**Task item A:**
Output the passage of the news article on the nanoparticle toothpaste research that opens with the words containing "Martin and her" and closes with "plaque and bacteria.", unchanged.
**Task item B:**
Pick up the news article on the nanoparticle toothpaste research after its last sentence and continue writing it.

**Page text:**
************

CORPUS CHRISTI, Texas — Exciting research is taking place out of the Island University that is expected to revamp the way we brush our teeth.
TAMU-CC Nanotoxicologist Leisha Armijo-Martin said that the project she and a group of students are spearheading is the future of dental care.
"Your consumer has a smart phone, they don't want a manual toothbrush, and the same toothpaste their grandparents used," she said.
Martin and her team are using groundbreaking nanotechnology to create an interactive toothbrush and remote controlled toothpaste.
"These particles are very small nanoparticles, a billionth of a meter, so I could fit a quarter of a million on the tip of one of my hairs," she said.
The tiny particles are capable of reaching below the gums, cavities, and hard to reach crevices within the teeth -- treating plaque and bacteria.
"The fact that you can get them to move where you want to, mechanical scrubbing remotely, you can pull them between the teeth, and avoid the traumatic flossing experience," she said.
TAMU-CC chemistry graduate student Shayden Fritz told 3NEWS that she is grateful for the opportunity to be on a team on the verge of cutting edge science.

************

Stored data entries
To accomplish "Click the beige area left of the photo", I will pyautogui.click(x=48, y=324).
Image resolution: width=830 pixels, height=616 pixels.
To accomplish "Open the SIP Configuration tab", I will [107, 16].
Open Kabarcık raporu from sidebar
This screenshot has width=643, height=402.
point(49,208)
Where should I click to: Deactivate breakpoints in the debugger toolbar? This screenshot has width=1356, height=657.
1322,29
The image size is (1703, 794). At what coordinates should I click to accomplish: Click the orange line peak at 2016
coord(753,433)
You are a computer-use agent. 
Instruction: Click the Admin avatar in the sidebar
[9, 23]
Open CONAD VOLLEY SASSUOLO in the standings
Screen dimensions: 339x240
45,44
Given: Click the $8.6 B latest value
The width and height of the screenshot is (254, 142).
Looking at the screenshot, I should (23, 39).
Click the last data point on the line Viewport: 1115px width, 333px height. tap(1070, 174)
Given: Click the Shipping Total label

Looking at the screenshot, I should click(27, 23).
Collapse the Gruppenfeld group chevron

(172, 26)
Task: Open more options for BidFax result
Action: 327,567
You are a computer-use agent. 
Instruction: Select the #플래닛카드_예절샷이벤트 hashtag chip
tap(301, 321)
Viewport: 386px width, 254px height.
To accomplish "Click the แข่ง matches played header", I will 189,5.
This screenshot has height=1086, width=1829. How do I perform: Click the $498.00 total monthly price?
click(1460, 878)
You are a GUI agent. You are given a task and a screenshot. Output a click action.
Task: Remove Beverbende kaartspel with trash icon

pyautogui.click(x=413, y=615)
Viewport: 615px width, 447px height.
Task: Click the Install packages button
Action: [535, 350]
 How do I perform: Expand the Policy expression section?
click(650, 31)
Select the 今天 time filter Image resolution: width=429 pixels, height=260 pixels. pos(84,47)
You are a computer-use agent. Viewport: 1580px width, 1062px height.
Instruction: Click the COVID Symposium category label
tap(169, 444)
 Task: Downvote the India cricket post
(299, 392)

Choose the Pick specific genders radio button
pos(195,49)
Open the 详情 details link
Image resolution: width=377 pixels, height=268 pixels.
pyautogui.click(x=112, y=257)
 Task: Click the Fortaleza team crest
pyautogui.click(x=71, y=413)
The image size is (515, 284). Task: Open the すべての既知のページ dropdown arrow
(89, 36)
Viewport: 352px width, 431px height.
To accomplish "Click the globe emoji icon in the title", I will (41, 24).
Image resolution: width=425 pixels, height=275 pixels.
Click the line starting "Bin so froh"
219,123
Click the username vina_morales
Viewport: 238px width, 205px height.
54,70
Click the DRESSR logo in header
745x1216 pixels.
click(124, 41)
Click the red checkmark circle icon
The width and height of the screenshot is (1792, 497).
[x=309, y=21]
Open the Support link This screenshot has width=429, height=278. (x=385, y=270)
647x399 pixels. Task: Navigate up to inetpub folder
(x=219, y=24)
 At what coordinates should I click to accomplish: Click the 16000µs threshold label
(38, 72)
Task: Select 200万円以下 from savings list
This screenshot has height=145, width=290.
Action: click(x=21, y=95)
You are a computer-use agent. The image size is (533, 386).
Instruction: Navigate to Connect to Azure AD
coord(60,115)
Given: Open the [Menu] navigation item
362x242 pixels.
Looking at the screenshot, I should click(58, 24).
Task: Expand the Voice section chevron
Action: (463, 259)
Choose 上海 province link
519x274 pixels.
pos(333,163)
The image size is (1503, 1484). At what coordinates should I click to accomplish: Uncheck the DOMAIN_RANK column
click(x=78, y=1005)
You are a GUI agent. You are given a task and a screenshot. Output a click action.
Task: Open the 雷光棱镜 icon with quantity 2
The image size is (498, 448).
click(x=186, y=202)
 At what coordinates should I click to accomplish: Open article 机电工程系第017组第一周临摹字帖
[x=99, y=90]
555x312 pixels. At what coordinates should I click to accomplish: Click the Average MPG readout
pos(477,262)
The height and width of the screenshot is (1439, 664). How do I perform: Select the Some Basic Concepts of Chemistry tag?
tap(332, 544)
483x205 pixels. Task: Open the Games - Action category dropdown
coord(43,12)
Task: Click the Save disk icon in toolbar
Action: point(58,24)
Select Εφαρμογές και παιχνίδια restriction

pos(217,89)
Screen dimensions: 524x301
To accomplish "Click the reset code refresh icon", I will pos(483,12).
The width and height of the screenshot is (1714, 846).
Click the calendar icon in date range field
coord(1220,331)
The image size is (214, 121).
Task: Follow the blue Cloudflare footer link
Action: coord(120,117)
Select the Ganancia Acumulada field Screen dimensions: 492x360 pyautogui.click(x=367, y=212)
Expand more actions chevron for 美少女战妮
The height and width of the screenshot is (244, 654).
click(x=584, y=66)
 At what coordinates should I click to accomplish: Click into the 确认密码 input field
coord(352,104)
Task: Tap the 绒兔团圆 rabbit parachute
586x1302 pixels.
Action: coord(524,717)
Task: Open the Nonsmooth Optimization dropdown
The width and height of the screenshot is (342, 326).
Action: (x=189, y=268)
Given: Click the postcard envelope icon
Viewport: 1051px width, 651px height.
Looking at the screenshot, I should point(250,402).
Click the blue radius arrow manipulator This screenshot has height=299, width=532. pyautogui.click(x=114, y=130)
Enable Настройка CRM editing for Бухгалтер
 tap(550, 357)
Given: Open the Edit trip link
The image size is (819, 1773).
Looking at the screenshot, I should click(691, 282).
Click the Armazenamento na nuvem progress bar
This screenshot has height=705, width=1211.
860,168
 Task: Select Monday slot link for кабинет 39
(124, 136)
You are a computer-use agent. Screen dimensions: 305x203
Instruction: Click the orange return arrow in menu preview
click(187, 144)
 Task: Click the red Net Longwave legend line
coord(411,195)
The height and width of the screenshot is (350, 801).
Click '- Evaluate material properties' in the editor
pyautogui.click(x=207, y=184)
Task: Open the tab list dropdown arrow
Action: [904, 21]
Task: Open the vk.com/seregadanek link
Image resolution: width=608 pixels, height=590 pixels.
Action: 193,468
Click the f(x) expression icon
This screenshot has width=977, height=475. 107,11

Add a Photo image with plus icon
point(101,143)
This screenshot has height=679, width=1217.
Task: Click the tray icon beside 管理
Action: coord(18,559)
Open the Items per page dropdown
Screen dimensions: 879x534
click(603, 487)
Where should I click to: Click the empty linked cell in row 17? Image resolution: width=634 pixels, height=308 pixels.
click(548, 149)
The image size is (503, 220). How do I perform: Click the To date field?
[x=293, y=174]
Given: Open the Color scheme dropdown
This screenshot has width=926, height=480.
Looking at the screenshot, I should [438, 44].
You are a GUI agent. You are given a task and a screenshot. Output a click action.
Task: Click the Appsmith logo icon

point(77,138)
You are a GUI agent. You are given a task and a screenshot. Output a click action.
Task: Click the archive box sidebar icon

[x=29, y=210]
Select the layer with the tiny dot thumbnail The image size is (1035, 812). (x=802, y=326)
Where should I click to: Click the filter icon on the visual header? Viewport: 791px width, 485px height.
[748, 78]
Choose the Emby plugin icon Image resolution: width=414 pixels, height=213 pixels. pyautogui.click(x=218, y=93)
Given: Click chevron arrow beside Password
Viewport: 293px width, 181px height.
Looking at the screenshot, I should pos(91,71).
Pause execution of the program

************

**Response A:**
Martin and her team are using groundbreaking nanotechnology to create an interactive toothbrush and remote controlled toothpaste.
"These particles are very small nanoparticles, a billionth of a meter, so I could fit a quarter of a million on the tip of one of my hairs," she said.
The tiny particles are capable of reaching below the gums, cavities, and hard to reach crevices within the teeth -- treating plaque and bacteria.

**Response B:**
"Because not many students get to be apart of something along this basis," she said. "So it's cool seeing how all the test are completed and how to get FDA approval for it to be on the shelves in the future."
The research was funded by a grant from the National Science Foundation in the amount of $256,000.
"In the past seven months, gone from bench top, producing these particles from atoms, functionalizing them, characterizing them into the preclinical phase," Martin said.
She adds that only about one-fourth of students of the STEM workforce is female. That number is even smaller when it comes to Black and Hispanic researchers. But this team is a diverse group of all women.
Second year marine biology masters student Kayla Simpson said that helping on a ground breaking project with likeminded individuals is inspirational.
"I think too as a group of women in science we really understand each other, we communicate really well, no one works on one thing, we help each other other," she said.
So far, testing on mice has been shown to wipe out infections with just one treatment.
The team will need to go through one more round of testing before getting approval from the FDA to go to human clinical trials. Once approved, Martin said the product could land on store shelves within the next two years.